Nuestras vivencias componen aquello en lo que nos hemos convertido.
Todos nuestros recuerdos y nuestras experiencias llenan nuestra historia
personal y forman nuestro recorrido. Somos la historia de nuestros
recuerdos.
Así que cada cosa que hemos experimentado, forma parte de todo nuestro
proceso de evolución sobre esta tierra. Porque somos lo que hemos vivido. Cada
circunstancia nos ha hecho más fuertes o más débiles, más sensibles o más
duros, más alegres o más tristes, más impulsivos o más conscientes, más
desconfiados o más creyentes, más sabios… más humanos.
Y a la final, somos un producto de nuestras decisiones.
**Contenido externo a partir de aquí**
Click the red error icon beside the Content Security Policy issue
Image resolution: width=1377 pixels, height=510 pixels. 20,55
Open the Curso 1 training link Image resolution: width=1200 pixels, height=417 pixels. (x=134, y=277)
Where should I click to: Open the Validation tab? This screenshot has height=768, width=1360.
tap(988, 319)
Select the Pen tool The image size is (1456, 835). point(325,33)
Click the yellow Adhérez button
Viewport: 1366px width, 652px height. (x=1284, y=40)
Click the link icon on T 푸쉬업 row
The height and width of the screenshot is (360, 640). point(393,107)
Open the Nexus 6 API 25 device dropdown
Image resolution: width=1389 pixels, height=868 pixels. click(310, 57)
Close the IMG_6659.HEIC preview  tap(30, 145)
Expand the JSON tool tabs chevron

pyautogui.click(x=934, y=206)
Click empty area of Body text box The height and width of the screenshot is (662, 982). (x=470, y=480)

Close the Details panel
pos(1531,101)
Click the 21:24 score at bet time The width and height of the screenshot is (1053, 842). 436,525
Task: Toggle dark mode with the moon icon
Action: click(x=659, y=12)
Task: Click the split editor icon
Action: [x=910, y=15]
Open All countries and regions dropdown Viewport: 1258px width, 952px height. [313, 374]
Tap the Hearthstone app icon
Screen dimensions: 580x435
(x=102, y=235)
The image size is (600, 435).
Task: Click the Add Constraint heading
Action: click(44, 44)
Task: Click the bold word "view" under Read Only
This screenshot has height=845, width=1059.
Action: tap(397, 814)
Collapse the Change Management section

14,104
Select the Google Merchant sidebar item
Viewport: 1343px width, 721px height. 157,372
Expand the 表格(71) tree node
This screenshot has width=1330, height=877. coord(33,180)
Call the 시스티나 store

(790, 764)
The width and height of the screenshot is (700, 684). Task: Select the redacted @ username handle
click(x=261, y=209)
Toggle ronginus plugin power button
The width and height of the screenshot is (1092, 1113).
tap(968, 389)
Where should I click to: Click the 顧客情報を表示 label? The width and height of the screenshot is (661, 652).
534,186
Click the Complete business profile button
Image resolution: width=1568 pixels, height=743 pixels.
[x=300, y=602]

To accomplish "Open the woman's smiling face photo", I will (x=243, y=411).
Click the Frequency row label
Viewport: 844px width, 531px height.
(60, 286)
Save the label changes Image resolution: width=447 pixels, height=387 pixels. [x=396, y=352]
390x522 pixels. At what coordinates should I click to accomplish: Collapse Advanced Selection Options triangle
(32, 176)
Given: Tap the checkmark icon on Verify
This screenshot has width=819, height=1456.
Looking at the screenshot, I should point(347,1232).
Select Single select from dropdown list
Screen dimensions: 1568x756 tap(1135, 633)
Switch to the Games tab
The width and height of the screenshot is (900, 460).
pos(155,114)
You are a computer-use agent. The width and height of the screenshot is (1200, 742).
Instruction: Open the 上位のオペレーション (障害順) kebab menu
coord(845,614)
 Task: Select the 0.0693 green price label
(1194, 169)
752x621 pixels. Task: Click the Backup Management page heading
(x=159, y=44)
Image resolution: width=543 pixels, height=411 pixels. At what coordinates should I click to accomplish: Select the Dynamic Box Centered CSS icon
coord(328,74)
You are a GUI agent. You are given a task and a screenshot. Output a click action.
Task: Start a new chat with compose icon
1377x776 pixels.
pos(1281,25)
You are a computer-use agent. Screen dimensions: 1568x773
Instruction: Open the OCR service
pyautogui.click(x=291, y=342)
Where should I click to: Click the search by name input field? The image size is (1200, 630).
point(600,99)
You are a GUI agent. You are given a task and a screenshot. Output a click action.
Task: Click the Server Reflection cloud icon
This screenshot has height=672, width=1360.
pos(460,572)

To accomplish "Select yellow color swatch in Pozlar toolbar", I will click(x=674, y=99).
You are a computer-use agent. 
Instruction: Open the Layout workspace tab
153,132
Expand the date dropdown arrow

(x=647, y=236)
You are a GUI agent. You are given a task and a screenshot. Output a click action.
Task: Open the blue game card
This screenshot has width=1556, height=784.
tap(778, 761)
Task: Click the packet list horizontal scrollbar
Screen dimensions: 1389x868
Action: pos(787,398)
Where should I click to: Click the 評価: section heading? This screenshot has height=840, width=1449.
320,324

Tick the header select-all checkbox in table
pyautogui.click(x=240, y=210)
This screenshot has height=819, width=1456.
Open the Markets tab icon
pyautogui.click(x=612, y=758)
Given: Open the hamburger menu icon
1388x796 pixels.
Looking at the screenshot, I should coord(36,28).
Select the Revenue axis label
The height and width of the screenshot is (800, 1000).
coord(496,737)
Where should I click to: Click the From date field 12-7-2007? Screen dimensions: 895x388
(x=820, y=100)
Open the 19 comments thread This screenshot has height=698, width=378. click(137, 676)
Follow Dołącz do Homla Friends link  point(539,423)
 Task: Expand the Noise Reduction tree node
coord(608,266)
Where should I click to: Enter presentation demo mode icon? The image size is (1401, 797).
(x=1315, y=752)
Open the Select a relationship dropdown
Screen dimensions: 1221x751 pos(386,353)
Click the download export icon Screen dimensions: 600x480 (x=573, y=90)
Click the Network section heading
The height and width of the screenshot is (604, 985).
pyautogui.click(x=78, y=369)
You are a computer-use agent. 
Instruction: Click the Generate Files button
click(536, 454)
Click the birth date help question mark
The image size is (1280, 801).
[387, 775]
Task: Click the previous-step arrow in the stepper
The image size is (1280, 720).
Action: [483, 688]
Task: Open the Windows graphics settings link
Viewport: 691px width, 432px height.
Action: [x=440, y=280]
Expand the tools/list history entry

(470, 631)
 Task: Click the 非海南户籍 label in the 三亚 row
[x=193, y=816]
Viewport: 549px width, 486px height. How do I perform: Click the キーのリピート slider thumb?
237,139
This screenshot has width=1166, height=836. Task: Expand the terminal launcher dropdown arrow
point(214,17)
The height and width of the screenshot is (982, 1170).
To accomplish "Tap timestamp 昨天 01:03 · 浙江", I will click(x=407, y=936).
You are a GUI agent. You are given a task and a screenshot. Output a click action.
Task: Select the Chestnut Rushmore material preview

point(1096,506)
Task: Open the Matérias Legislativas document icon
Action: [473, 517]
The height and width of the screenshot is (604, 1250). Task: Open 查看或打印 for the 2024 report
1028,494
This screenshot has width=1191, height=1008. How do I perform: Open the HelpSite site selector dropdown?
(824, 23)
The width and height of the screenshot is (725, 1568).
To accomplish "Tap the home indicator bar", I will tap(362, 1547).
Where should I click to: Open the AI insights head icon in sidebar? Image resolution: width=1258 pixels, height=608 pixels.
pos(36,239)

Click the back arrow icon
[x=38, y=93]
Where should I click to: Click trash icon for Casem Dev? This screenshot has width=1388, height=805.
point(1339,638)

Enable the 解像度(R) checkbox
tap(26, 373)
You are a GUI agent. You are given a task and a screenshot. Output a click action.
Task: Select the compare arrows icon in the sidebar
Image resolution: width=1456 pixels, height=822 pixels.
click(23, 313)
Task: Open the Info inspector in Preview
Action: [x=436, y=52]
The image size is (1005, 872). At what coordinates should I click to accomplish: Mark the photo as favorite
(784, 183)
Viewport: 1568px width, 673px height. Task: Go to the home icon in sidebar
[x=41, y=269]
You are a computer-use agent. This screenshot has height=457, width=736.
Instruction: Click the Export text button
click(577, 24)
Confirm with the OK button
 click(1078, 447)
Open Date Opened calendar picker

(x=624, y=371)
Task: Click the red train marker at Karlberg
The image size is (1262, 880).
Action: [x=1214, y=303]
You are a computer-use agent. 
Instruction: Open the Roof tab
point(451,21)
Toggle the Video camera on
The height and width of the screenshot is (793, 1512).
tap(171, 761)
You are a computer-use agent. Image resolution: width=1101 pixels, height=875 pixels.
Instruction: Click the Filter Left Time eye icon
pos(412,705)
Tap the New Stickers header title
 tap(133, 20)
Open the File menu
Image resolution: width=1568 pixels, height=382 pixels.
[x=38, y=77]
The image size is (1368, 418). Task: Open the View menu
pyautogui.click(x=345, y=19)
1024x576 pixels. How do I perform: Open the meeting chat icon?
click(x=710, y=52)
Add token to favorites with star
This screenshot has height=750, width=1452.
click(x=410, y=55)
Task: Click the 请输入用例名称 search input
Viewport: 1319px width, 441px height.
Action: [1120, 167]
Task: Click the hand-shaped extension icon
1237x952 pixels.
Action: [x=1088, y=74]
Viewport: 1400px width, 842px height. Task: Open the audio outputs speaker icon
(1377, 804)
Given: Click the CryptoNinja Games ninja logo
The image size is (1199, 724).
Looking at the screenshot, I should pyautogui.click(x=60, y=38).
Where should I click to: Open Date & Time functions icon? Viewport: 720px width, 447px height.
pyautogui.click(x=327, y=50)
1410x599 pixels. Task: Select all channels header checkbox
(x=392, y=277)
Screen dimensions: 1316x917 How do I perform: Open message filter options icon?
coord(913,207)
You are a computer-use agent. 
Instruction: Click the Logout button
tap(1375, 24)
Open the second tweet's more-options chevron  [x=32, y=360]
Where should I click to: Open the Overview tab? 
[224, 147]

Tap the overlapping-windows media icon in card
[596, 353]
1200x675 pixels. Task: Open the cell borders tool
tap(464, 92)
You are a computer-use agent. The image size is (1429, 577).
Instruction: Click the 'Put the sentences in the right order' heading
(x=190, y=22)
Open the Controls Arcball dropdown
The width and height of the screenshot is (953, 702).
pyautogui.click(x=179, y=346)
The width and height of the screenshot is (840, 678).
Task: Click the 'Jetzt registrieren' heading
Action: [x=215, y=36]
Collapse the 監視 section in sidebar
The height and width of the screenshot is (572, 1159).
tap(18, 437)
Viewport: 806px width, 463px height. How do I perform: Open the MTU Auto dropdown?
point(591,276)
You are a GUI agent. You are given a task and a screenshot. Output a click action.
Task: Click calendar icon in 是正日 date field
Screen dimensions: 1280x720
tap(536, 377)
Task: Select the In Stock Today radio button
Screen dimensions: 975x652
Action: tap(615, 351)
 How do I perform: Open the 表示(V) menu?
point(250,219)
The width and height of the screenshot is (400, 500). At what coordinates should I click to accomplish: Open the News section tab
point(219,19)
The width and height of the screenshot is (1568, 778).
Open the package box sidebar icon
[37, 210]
Y así como nuestro camino ha dejado huellas, también nuestros
sentimientos de cómo percibimos el mundo, van formando otras que quedarán impresas
en el alma. Aquí es cuando la subconsciencia imprime de emociones nuestra
psique y nos convertimos en seres “sintientes”.
Somos el puente de conexión entre lo que sucede alrededor de nosotros y
lo que sucede internamente en nuestra Alma. Por lo tanto, siempre estamos
conectados absorbiendo la sincronía de ambos universos: el físico y el
emocional.
En el mundo físico estamos acostumbrados a acceder a la ayuda necesaria
cuando algo no funciona en nuestro cuerpo. Cuando sentimos que algún dolor se
manifiesta, buscamos la asistencia de un médico. Para cualquiera de nuestros
quebrantos hay soluciones: cremas, ungüentos, terapias, pastillas, cirugías,
etc.
En estos momentos cualquier salida nos vale para quitar el dolor físico que nos desconcentra y nos desenfoca de nuestras tareas.
Sin embargo existen otro tipo de dolores que nos cuesta mucho
identificar y para los que no tenemos número de emergencia. Son el producto de
ciertas huellas en ese camino que llamamos vida y que oprimen el pecho, produciendo
un dolor enorme.
Pero lo que sucede es que no prestamos atención a los procesos del alma,
sólo cuando se desbordan causándonos un caos.
Por lo general vivimos con nuestra atención en lo externo, en lo que nos rodea, en nuestro entorno; dándole poca importancia a todo aquello que pasa en nuestro mundo interno, porque no estamos conscientes de ellos.
Cuando físicamente algo va mal, entonces ahí tomamos conciencia y
empezamos a ejercitarnos, a comer sano, dejar de beber, tratamos de eliminar el
cigarrillo y de pronto, tomamos las riendas con nuevos hábitos para mantenernos
sanos.
Pero cuando el alma llora, no sabemos cómo transformar y manejar el
problema para sanarlo. Y no lo sabemos, porque nunca nadie nos ha enseñado que
nuestro espíritu también forma parte de nuestro Ser aunque no podamos palparlo
como un órgano más.
Al alma hay que respetarla, mimarla, escucharla y acariciarla. Él es el
timón que nos guía a través de la intuición cada día de nuestra vida. Él nos
dirige, nos habla y nos alerta. Nos guía por el camino que nos conviene andar
para nuestro mejor beneficio. Para nuestra mejor evolución.
Cuando damos por hecho y sin auto engaños, que existe una astilla que nos está punzando hondo, el camino por recorrer se hace con una perspectiva más clara.
Cuando hacemos del dolor una realidad y lo palpamos, lo lloramos y lo vivimos a conciencia, es en ese instante cuando comenzamos a trascenderlo. Recuerda, el dolor nos hace humildes. Y nos permite mostrarnos vulnerables para sanar desde esa indefensión que atesora el cambio.
Por naturaleza, los seres humanos evadimos el dolor físico y hacemos
caso omiso de que este existe. Tratamos de que no se vea, no se oiga, no se
sienta y buscamos lo que sea por no experimentarlo.
Y es increíble, porque fisiológicamente, en el cerebro, el hipotálamo genera endorfinas para mitigar el dolor físico haciendo más soportable la sensación, hasta buscar otro tipo de analgésico.
Pero el alma no genera endorfinas, la endorfina para el Alma, eres tú.